Do not let them guilt you into excessive tests or treatment. What you are describing sounds like severe pancreatis. It can happen suddenly and is life threatening. It can happen easily in older pets given foods to fatty or rich including well means humans who think they are doing right by feeding them our real food. Schnauzers are extremely sensitive. We almost killed one ourselves.
 

NextJen

Raisin cane
PREMO Member
I'm sorry Apollo isn't feeling well. Sounds like you are already taking the right course of action. Hopefully the meds work and this works itself out. But if not, you already know what you have to do.
Wishing Apollo and you the best! :huggy:
 

PrchJrkr

Long Haired Country Boy
Ad Free Experience
Patron
I'm sorry Apollo isn't feeling well. Sounds like you are already taking the right course of action. Hopefully the meds work and this works itself out. But if not, you already know what you have to do.
Wishing Apollo and you the best! :huggy:
:yeahthat: :huggy:
 

black dog

Free America
PREMO Member
I agree with this and after sobbing most of yesterday I'm at peace with it if that's the way it goes. But I also don't want to be premature because once he's euthanized all second-guessing is over. He has amoxicillin for 10 days. If he doesn't show improvement in the next couple of days, I'll take him to another vet for a second opinion and make the decision from there.

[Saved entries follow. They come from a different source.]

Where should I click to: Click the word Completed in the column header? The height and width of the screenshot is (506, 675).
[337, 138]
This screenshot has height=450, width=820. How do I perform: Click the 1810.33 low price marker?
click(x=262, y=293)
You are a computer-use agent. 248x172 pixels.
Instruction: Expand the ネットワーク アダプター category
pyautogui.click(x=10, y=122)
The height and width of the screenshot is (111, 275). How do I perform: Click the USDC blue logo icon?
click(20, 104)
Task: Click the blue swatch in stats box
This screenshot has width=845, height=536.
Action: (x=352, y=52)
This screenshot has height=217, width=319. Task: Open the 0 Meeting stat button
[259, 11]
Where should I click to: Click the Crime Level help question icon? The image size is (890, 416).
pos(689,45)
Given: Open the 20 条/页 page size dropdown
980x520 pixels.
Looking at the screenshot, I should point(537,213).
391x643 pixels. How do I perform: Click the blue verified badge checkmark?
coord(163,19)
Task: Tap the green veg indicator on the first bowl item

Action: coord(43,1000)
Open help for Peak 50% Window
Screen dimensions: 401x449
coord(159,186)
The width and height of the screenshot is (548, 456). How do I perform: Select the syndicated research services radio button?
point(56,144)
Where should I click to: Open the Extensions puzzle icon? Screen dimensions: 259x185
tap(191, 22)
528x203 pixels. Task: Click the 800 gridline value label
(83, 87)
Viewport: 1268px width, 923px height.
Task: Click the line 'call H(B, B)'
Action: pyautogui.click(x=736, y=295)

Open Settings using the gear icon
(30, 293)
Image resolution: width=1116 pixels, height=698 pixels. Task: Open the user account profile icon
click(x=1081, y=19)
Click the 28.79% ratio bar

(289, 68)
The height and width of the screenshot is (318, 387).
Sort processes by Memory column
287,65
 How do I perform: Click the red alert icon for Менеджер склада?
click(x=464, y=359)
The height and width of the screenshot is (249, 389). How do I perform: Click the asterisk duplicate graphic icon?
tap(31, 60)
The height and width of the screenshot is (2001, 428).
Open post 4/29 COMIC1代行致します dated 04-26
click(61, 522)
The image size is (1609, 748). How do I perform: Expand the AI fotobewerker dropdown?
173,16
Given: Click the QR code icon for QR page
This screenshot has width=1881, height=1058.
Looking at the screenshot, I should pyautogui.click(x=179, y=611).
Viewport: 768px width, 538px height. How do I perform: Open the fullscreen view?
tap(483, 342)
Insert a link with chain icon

Ok.. I believe I would weight him on a good digital scale to keep aneye on if hes loosing weight or not.
I also would keep an eye on his inputs and outputs, is he pooping and is his pee light or dark.
Good luck this part of The Journey is the toughest... And certainly dont question your decision.
You know what his quality of life is..
 

BadGirl

I am so very blessed
First off....I am so sorry for you, Monello, and your little jumping buddy, Apollo. Truly. :huggy:

We had a similar circumstance recently with our 12 year old doggo. She had all the attributes of a happy, healthy, and active dog....aside from the fact that she pee'd all of the time. Thankfully it was always outside. BUT, she would hold her position for peeing, but yet little to no pee would come out most of the time. She would assume the pee position for 5 minutes or so, and you could sense her anxiety about "needing" to pee, but not being able to. Come to find out, she had a cancerous tumor on her bladder. It put pressure on her bladder, leading her to think that he bladder was full - when it really wasn't. She would just stand there trying to evacuate her bladder when it was already empty. The local vet here didn't do much to investigate her condition, but we finally got the bladder cancer diagnosis when we hit up an emergency vet in Ocean City. It was there that they did a sonogram and found a sizeable tumor. We brought her home, and within a few days we scheduled her to be put down. It was a grueling decision, because, like I said, she was otherwise healthy and happy, and she continued to snuggle and give kisses, etc. But her discomfort was painful to her and to us. The morning of her euthanasia, she jumped into the back of the car with a wagging tail and a big old smile. I felt terrible. While I am confident it was the right decision, I am still plagued with guilt over not doing enough, not investing enough $$ into her care. but her age and condition made surgery unrealistic and offered little satisfaction of success.

Best of luck to you, Monello and Apollo.